- Klippel-Feil syndrome
- Feil-Klippel syndrome
- Klippel-Feil anomalad
- Klippel-Feil phenotype
Congenital anomaly characterized by a reduced number of cervical vertebrae or multiple hemivertebrae fused into a single osseous mass, producing a short and wide neck with limited motion. A low hairline is another constant characteristic.
A long list of associated features includes torticollis, facial asymmetry, scoliosis and kyphosis; difficulty in breathing and swallowing, cleft palate, micrognathia, mental retardation, deafness, strabismus, nystagmus, spastic quadriplegia, synkinesis, ataxia, anaesthesia, paraesthesia, and various muscle abnormalities.
Females prevalently affected (65%). The severe form of this syndrome is known as iniencephaly. When associated with the Bonnevie-Ullrich syndrome, it is called the Nielsen disease. The aetiology is unknown. Autosomal dominant or recessive disorder with various degree of penetrance.
Victor Albrecht von Haller (1708-1777) in 1743 and Giovanni Battista Morgagni (1682-1771) in 1746 described the anatomic features of the condition.
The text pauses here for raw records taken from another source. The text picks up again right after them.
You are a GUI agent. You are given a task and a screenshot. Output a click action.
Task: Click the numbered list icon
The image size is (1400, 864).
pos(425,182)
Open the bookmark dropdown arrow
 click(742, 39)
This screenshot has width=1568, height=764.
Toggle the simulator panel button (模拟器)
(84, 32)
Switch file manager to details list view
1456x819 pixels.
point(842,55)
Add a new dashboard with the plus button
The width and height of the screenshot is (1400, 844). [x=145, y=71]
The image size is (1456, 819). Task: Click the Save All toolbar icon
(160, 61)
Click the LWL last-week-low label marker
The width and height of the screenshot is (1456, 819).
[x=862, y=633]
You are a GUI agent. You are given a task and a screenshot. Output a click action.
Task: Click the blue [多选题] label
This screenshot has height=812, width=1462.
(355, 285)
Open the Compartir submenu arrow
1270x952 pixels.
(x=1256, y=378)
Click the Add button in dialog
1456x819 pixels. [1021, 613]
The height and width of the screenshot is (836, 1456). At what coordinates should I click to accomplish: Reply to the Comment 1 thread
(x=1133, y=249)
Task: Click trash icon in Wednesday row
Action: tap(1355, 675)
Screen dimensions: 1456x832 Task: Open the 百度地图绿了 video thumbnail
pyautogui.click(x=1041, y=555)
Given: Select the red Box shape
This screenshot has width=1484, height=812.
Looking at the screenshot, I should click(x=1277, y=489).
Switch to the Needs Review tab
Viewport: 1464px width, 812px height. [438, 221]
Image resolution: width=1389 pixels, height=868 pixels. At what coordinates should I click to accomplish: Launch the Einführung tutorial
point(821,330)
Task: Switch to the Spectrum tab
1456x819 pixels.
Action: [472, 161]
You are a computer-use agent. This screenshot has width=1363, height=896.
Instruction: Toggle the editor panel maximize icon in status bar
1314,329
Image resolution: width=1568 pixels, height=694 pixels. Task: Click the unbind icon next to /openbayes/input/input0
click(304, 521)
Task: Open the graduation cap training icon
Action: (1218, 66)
It was probably first described in 1893 by Sir Jonathan Hutchinson (1828-1913) and Klippel-Feil in 1912 gave a comprehensive interpretation of the subject.
Nielsen’s syndrome is a combination of Klippel-Feil syndrome and Bonnevie-Ullrich syndrome (pterygium colli).
- A. von Haller:
Icones anatomicae quibus praecipuae aliquae partes corporis humani delineatae proponutur et arterianum potissimum historia continuatr.
8 parts, Gottingae, A. Vandenhoeck, 1743-1756.
- M. Klippel, A. Feil:
Un cas d'absence des vertèbres cervicales avec cage thoracique remontant jusqu’ à la base du crâne (cage thoracique cervicale).
Nouvelle iconographie de la Salpêtrière, Paris, 1912; 25: 223-250.
English translation in Bick, Classics of Orthopaedics, 511-516.